Now it's easier to understand China's economic question. As one has a look at China of today, one comes to see what a similarity of China's unemployment rate, and the number and income of its impoverished population is to that of Latin American countries. Many places in China are surprisingly close to the United States in its economic and social problems in 1929, such as the proportion of agricultural income to GDP and the proportion of farmer's per-capita income to average social income are almost equal. Take another example. The unemployment rate and the moral issue have become problems of serious concerns to society. These features represent a signal that China's economy is entering the critical point. The point is not 1,000 dollars per capita GDP, for the United States reached the point at 200 dollars per person and Latin American countries at 4,000 dollars. If a large-scale inflation breaks out now and plunge people at the bottom rung into dire poverty, the consequence will, of course, be very serious.

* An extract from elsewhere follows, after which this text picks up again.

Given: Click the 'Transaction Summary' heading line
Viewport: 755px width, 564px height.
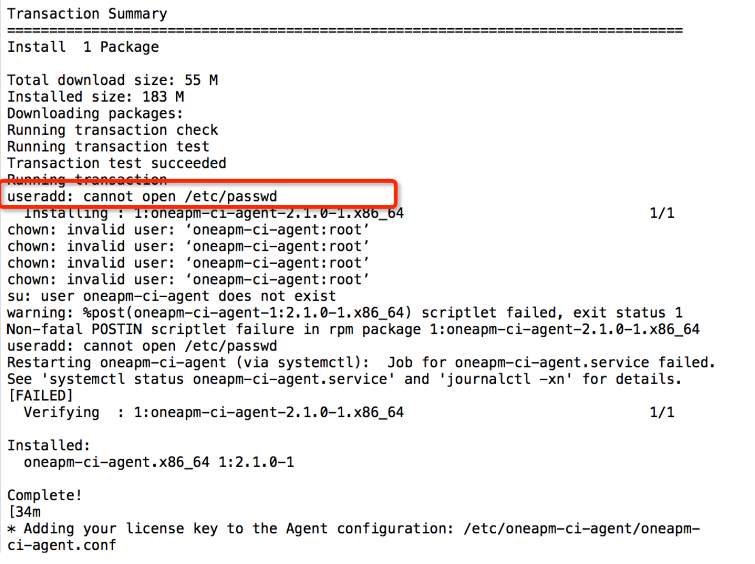Looking at the screenshot, I should click(87, 14).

Evidently, the fundamental way to avoid the Latin American style is to build a strong national industrial system to bring more people into economic activities. It requires us to complete reform to the investment system as soon as possible and kick off large-scale economic construction. China's new government made a landmark move in the crucial period of economic development and the Third Plenary Session of the 16th Central Committee of the Communist Party of China (CPC) took a memorable turn in the process of China's economic advancement. The firm grasp of the bottom line of 'putting people first' in the scientific development concept is a political tactic successfully preventing China from falling into the pit of a Latin American mode.



--By People's Daily Online



» Find more of the online edition.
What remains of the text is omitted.